Title VII prohibits employment discrimination because of an individual's national origin, race, or religion, 42 U.S.C. § 2000e-2(a)(1), and the ADEA likewise proscribes employment discrimination on the basis of a person's age, 29 U.S.C. § 623. A plaintiff may support her discrimination claims through a direct method of proof or through the indirect method articulated in McDonnell Douglas Corp. v. Green, 411 U.S. 792 (1973). Raymond v. Ameritech Corp., 442 F.3d 600, 610 (7th Cir. 2006). Under either method, the court looks to the evidence and does not sort "direct" from "indirect" evidence. Ortiz v. Werner Enterprises, Inc., 834 F.3d 760, 765 (7th Cir. 2016).
Odisho argues that she has stated a claim under the direct method. To withstand summary judgment under the direct method, Odisho must present "either direct evidence of discriminatory intent (such as an admission) or enough circumstantial evidence" to permit a rational jury to infer that the plaintiff's race, national origin, religion, or other proscribed factor caused an adverse employment action." Ortiz v. Werner Enterprises, Inc., 834 F.3d 760, 765 (7th Cir. 2016); Burnell v. Gates Rubber Co., 647 F.3d 704, 708 (7th Cir. 2011).
Odisho argues she suffered two adverse actions: a loss of her bonus for 2015 and being forced to take medical leave. The denial of a bonus "does not constitute an adverse employment action if it is wholly within the employer's discretion to grant or deny and is not a component of the employee's salary." Tyler v. Ispat Inland Inc., 245 F.3d 969, 972 (7th Cir. 2001) (citing Rabinovitz v. Pena, 89 F.3d 482, 488-89 (7th Cir. 1996)). Odisho's 2015 performance review left her ineligible for a bonus, but the record does not establish whether that bonus is wholly discretionary or what criteria, if any, would render Odisho automatically entitled to such a bonus. I need not decide the issue because Odisho has presented enough evidence to allow a finding that her forced medical leave was an adverse employment action.
Odisho argues her forced medical leave is akin to a constructive discharge, which US Bank disputes. As Odisho is still employed by US Bank, and may return to her position, she does not fit into the framework for constructive discharge. See Equal Employment Opportunity Comm'n v. Costco Wholesale Corp., 903 F.3d 618, 628 (7th Cir. 2018) ("We have said that we can make it no plainer than to reiterate that constructive discharge refers to a situation in which the employee is not fired but quits.")(internal quotation and citation omitted).

☆ ☆ ☆ ☆ ☆ ☆ ☆

- [TASK SET]:
1. From the opinion excerpt on Odisho's discrimination claims, extract the text from "Title VII prohibits" to "(7th Cir. 2016)." without any change.
2. Rewrite in condensed form the paragraph of the opinion excerpt on Odisho's discrimination claims that begins "Odisho argues she suffered two adverse actions," keeping its main facts.
3. Proceed with the opinion excerpt on Odisho's discrimination claims, picking up after its final sentence.

☆ ☆ ☆ ☆ ☆ ☆ ☆

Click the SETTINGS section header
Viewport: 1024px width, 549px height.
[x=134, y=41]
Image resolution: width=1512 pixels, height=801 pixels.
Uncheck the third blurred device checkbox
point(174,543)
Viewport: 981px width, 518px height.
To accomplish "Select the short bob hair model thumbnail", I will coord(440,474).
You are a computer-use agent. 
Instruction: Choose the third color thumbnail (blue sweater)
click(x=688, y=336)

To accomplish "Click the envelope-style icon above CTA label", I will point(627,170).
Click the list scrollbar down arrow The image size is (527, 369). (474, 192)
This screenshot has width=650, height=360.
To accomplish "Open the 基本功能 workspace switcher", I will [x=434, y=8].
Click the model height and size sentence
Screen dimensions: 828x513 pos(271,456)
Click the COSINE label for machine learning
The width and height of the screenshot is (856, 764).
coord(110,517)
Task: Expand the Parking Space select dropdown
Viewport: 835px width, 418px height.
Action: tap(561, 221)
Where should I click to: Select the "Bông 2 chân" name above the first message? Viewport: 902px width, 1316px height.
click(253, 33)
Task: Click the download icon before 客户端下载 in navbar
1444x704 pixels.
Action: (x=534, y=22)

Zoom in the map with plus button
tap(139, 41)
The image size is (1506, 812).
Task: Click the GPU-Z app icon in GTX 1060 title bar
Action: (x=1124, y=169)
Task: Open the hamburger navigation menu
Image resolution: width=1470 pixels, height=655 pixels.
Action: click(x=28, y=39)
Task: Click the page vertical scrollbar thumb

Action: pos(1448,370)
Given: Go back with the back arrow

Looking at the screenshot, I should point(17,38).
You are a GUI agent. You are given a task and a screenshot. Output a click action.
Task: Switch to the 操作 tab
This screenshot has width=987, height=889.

☆ ☆ ☆ ☆ ☆ ☆ ☆

- [SOLVED PROBLEMS]:
1.
Title VII prohibits employment discrimination because of an individual's national origin, race, or religion, 42 U.S.C. § 2000e-2(a)(1), and the ADEA likewise proscribes employment discrimination on the basis of a person's age, 29 U.S.C. § 623. A plaintiff may support her discrimination claims through a direct method of proof or through the indirect method articulated in McDonnell Douglas Corp. v. Green, 411 U.S. 792 (1973). Raymond v. Ameritech Corp., 442 F.3d 600, 610 (7th Cir. 2006). Under either method, the court looks to the evidence and does not sort "direct" from "indirect" evidence. Ortiz v. Werner Enterprises, Inc., 834 F.3d 760, 765 (7th Cir. 2016).

2. Odisho identifies two adverse actions: the loss of her 2015 bonus and being forced to take medical leave. A denied bonus is not an adverse employment action if it is wholly within the employer's discretion and is not a component of salary (Tyler v. Ispat Inland Inc., 245 F.3d 969, 972 (7th Cir. 2001)). Her 2015 performance review made her ineligible for a bonus, but the record does not show whether the bonus is wholly discretionary or what criteria, if any, would automatically entitle her to it. That question need not be decided, because Odisho has presented enough evidence to allow a finding that her forced medical leave was an adverse employment action.

3.
Even if Odisho's medical leave is not a constructive discharge, it can still constitute an adverse action. In Townsend v. Indiana Univ., 995 F.2d 691, 692 (7th Cir. 1993), the plaintiff was diagnosed with having post-traumatic stress disorder induced by sexual assaults she suffered in her workplace, which caused her to take an ongoing medical leave of absence. Id. She remained an employee of the university and could return to her job. Id. The court explained that "involuntary termination, whether in the form of outright discharge or of constructive discharge," is not a sine qua non to prevailing under Title VII, rather the "question is whether the discrimination inflicted the kind of harm for which Title VII offers redress." Id. at 693. The court concluded that "if the assaults caused severe psychological distress that in turn caused her to lose work" then she was entitled to pursue lost wages. Id.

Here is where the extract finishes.